Dataset content ::
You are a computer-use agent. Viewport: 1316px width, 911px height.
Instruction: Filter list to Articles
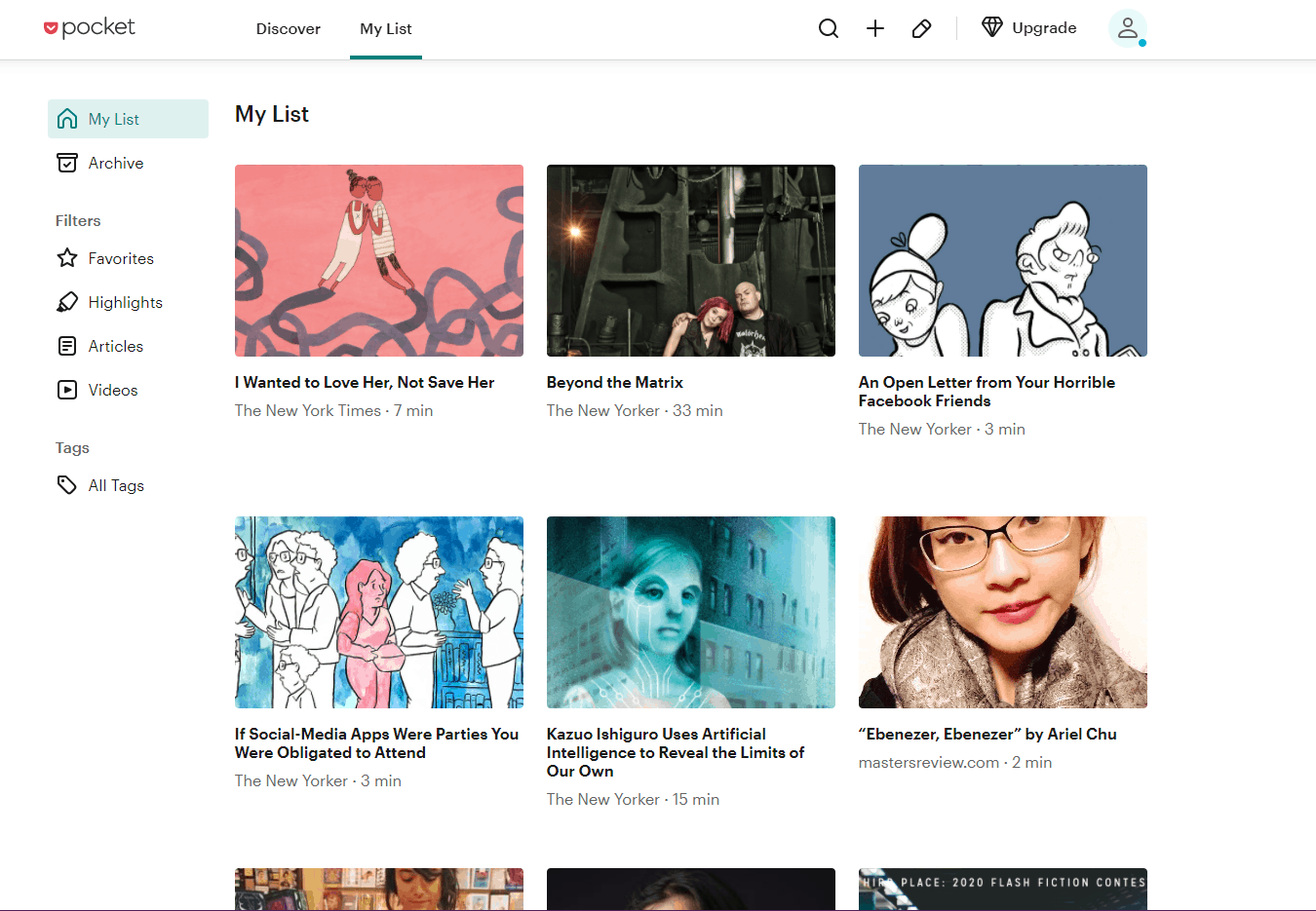click(x=115, y=346)
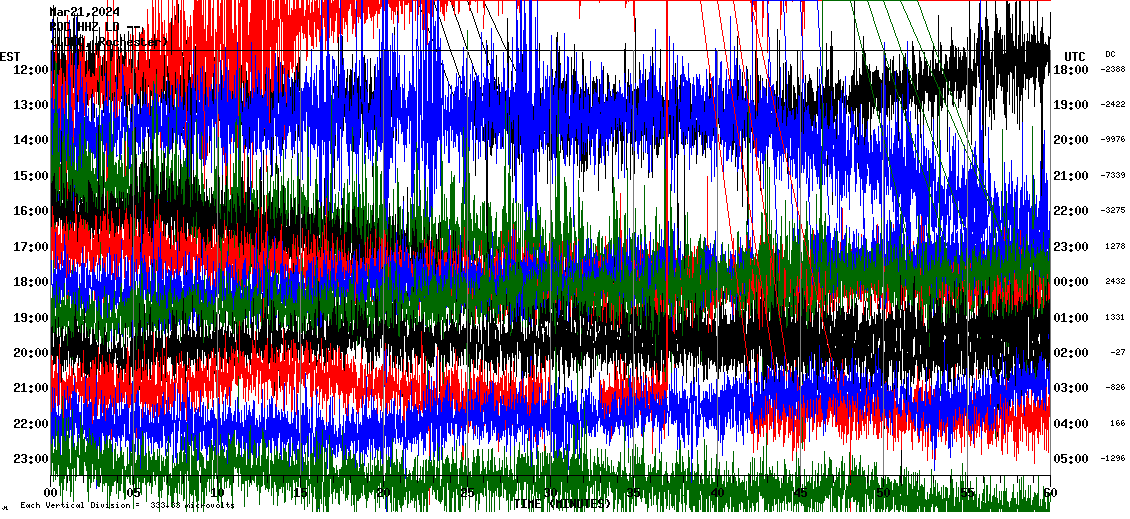Click the 10 minute tick on time axis
Screen dimensions: 1130x519
click(x=217, y=493)
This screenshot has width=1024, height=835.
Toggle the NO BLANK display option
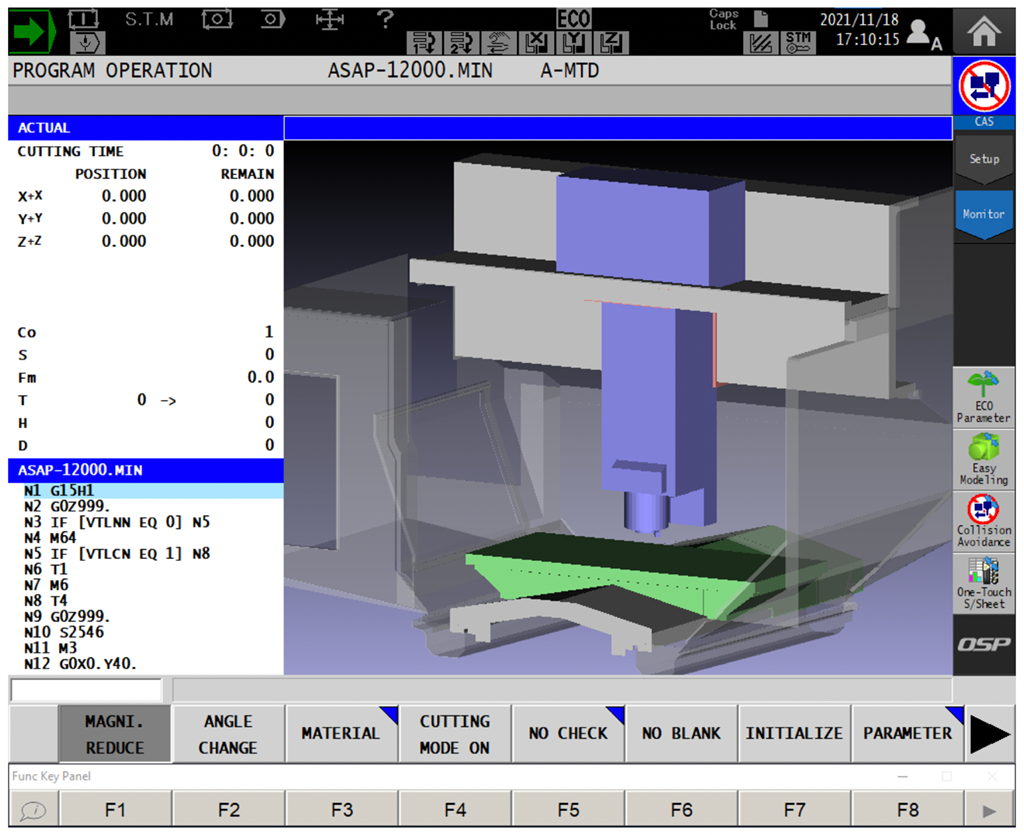pyautogui.click(x=681, y=734)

Goal of the exercise ::
Search the entries for the word "width" and copy every line that has it.

Task response ::
You are a computer-use agent. Viewport: 1316px width, 911px height.
This screenshot has width=1024, height=835.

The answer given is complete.